This afternoon, AMD announced their third quarter earnings for the 2018 fiscal year, and while there are a couple of issues they’ll have to work through, this quarter was another strong one from the company. Revenue was up 4% year-over-year to $1.65 billion, and possibly more importantly, AMD achieved a gross margin of 40%, which is up 4% from a year ago. That’s a big win for the company which struggled with margins over the last several years, dipping to as low as 29% in Q4 2014. Operating income was up 26% to $150 million, and net income was up 67% to $102 million. This resulted in earnings per share of $0.09, up 50% from a year ago.

AMD Q3 2018 Financial Results (GAAP)
  Q3'2018 Q2'2018 Q3'2017
Revenue $1653M $1756M $1584M
Gross Margin 40% 37% 36%
Operating Income $150M $153M $119M
Net Income $102M $116M $61M
Earnings Per Share $0.09 $0.11 $0.06

AMD attributes the growth in gross margin to the launches of new products like Ryzen and EPYC, but also due to IP related revenue, which accounted for half of the gross margin increase.

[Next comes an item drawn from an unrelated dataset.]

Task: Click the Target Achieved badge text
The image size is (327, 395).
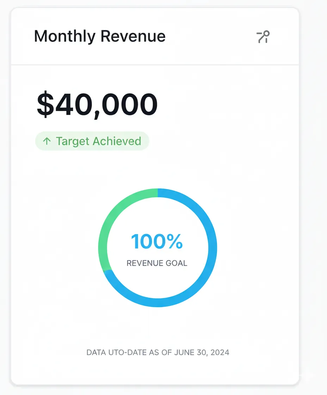Action: coord(98,141)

While that revenue stream may not last, even without it, 38% puts them in a much better position than they have been previously.

Looking at their segments, Computing and Graphics saw revenues climb 12% year-over-year to $938 million, and the segment had operating income of $100 million, up 37% from a year ago. Strong Ryzen desktop and mobile sales were actually offset though by lower GPU revenues with the fall of the cryptocurrency market. AMD says that blockchain revenue for this quarter was negligible, and it’s unlikely to grow with the current state of cryptocurrency. What this does lead to though is AMD having a glut of products in the channel where crypto sales haven’t happened, which is likely to impact upcoming quarters.

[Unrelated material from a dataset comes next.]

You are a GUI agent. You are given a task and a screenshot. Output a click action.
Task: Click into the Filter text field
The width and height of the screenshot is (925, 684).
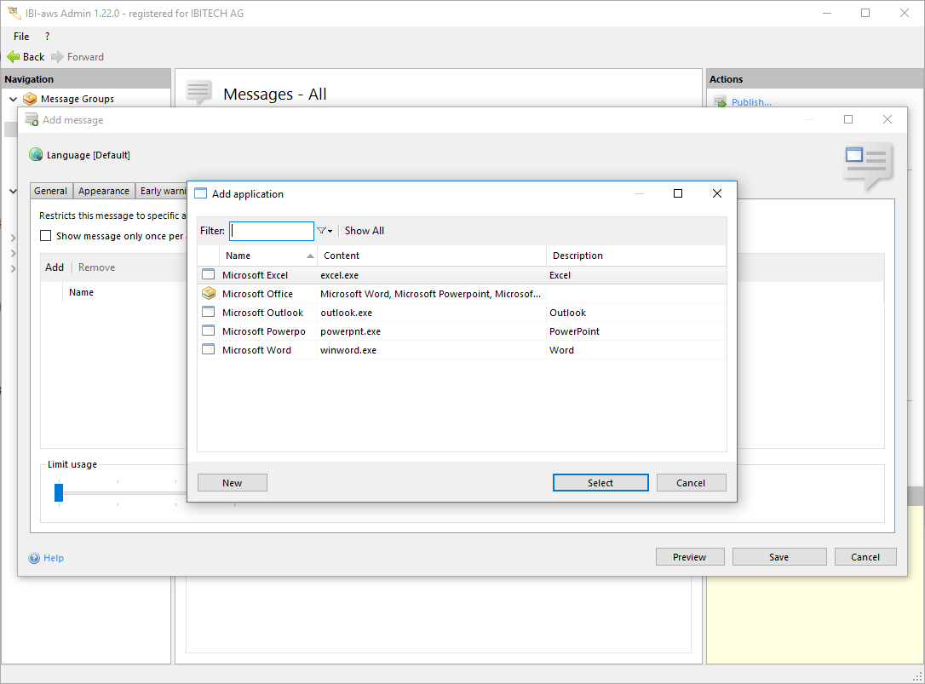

AMD Q3 2018 Computing and Graphics
  Q3'2018 Q2'2018 Q3'2017
Revenue $938M $1086M $835M
Operating Income $100M $117M $73M

AMD’s other major segment is Enterprise, Embedded, and Semi-Custom, which helped them with the lean years thanks to AMD wins in both the Xbox and PlayStation. Revenue for this segment was $715 million, down 4.5% from a year ago. Operating income was $86 million, up 16.2%. The lower revenue is due to lower semi-custom product and IP related revenue, which isn’t surprising given how long the consoles have been on the market. This was offset though by increase server sales with EPYC, and the additional EPYC sales also helped with the margins, thanks to enterprise offering much better returns than consumer plays. AMD has also said their Radeon Instinct line of datacenter graphics products also were a key factor to their income growth this year.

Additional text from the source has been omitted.